*WHAT TO DO*.
Omit the pictures. Transcribe exactly the lines below, from the one with "Click the 13 1/3 answer label text" up to and including the last.

Saved entries
━━━
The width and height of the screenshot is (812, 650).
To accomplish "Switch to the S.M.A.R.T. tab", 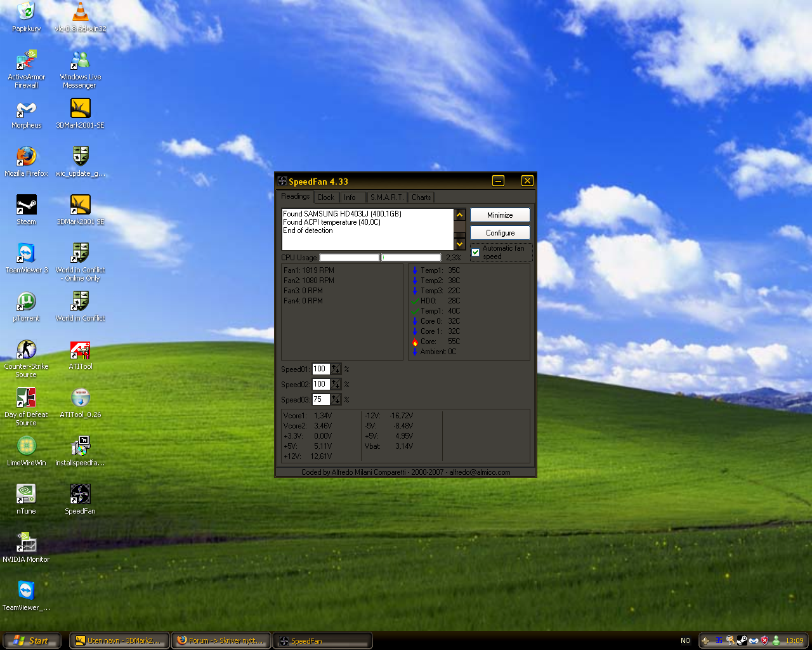I will (386, 197).
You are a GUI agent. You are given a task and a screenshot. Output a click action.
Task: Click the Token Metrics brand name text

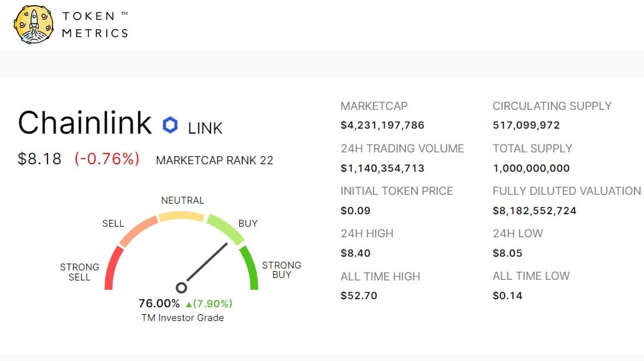[x=95, y=25]
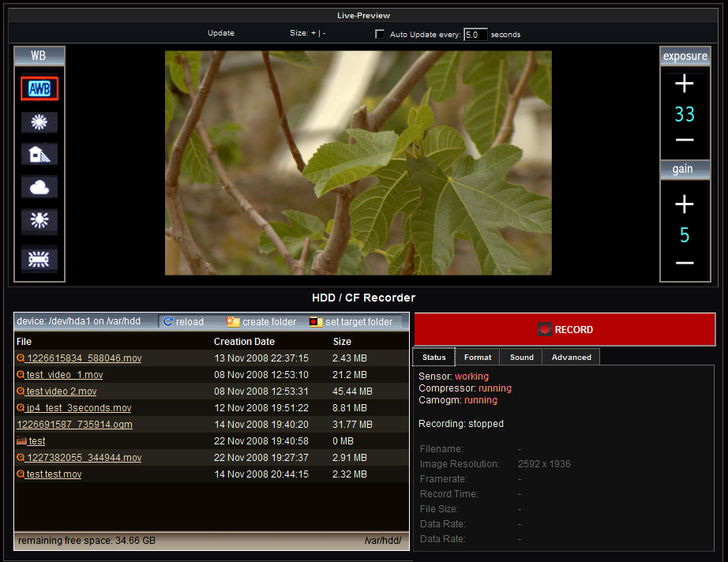The image size is (728, 562).
Task: Enable the Auto Update checkbox
Action: coord(380,34)
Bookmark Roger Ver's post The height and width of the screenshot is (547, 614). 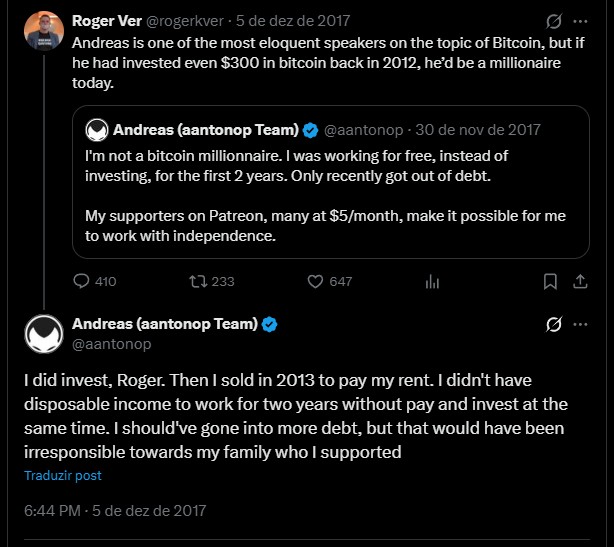[549, 281]
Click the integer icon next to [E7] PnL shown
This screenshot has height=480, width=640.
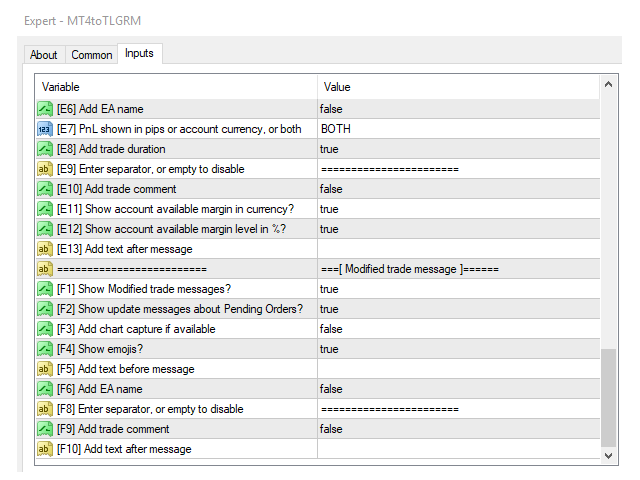pos(45,129)
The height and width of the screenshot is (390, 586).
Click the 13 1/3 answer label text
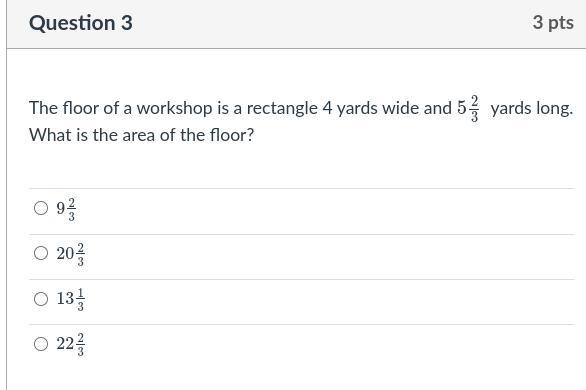(x=71, y=300)
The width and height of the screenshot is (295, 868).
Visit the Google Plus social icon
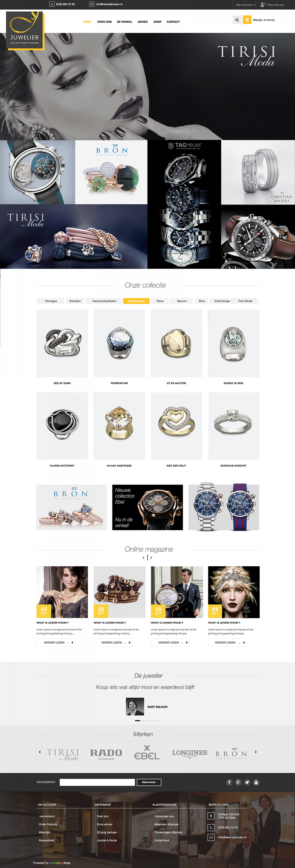click(x=238, y=782)
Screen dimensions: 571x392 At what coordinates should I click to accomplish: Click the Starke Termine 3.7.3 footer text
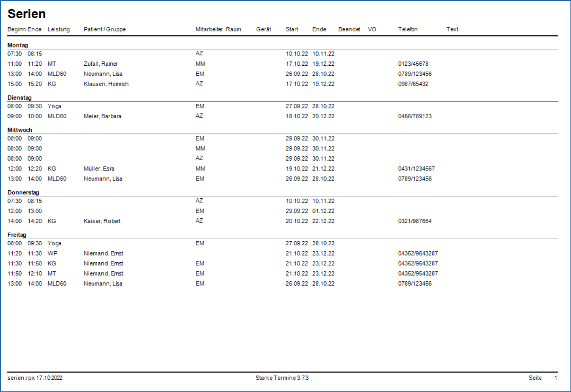point(282,378)
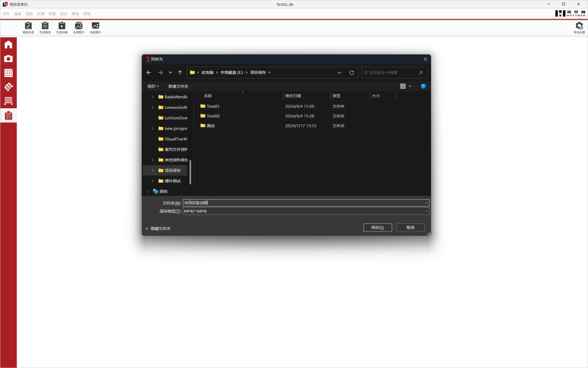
━━━
*EXERCISE SOLUTION*.
Click the 13 1/3 answer label text
(x=71, y=300)
The width and height of the screenshot is (295, 868).
Visit the Google Plus social icon
click(x=238, y=782)
Screen dimensions: 571x392 At what coordinates should I click to accomplish: Click the Starke Termine 3.7.3 footer text
point(282,378)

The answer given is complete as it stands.